Here some resources that I am planning on using
Mudpie to magnets
ruth beechick bok Language thinkng in young children
These books might be located at your local library
Welcome! What a great time in your life to discover Charlotte Mason.
I highly recommend reading Volume 1 by CM. I found her advice about younger children very helpful and comforting.
Our littlest ones have so much to learn, and they love taking in the world and figuring it out. There really isn’t much you need to do other than have your child with you, giving him opportunities to be part of the family, and loving him up.
Young children learn so much just by WATCHING you. When you are going about your daily life – with all the chores, quiet times, reading, recreation, conversations, etc – you are teaching him plenty.
My advice is to get outdoors as much as possible and just enjoy it together. Read books to him like nursery rhymes or favorite board books, but don’t worry about formal academics for a few more years. Allow him to have some quiet times in his day; you don’t need to provide constant stimulation as the world is stimulating enough. (Personally, I don’t think toddlers need videos and DVDs or games that go beep…but some families have found uses for them.)

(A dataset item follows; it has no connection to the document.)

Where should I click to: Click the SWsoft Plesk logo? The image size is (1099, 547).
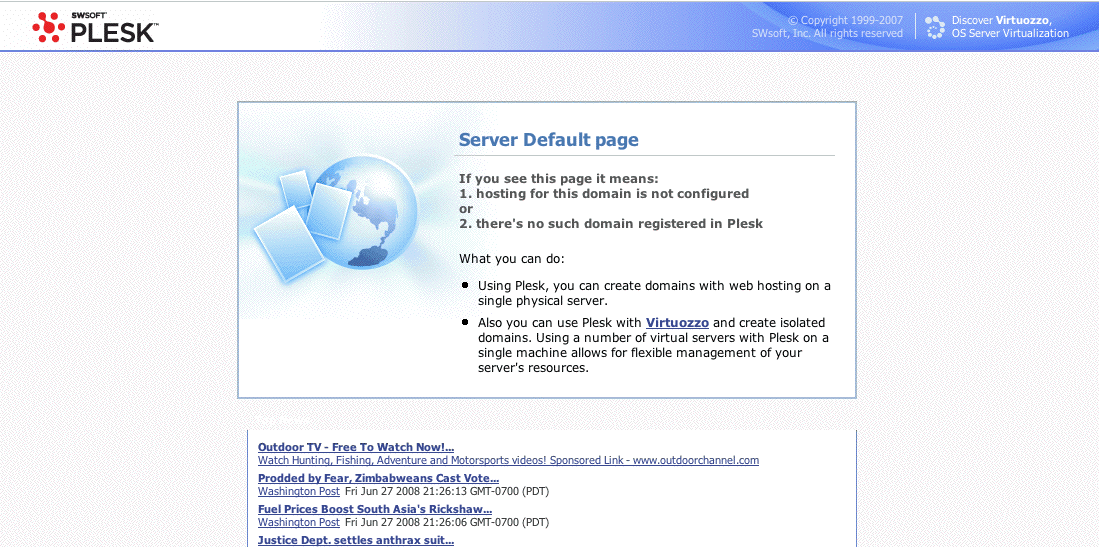tap(94, 27)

Taking walks around the neighborhood, playing outdoors, collecting rocks and sticks, cuddling with a cozy book, napping, playing with pots and pans, crawling in a cardboard box…these simple and engaging activities lay the foundation for later academic work, imo.csmammaParticipant
Well said, Esby! We had the pots and pans out thismorning after breakfast. 🙂 Hmmmm..I wonder why my head is pounding a little this afternoon lol. 🙂
Thanks for sharing such great advice! We have spring fever around here, and can’t wait to have those walk around the neighborhood. 🙂
Grateful for you!
For a toddler?
– Outdoor time
– Habit formation
– Read from quality literature
– Read from King James Bible
*but reading to him should NOT disrupt or short change time out of doors
Don’t constantly teach or point everything out to the child, let him make his own discoveries and connections.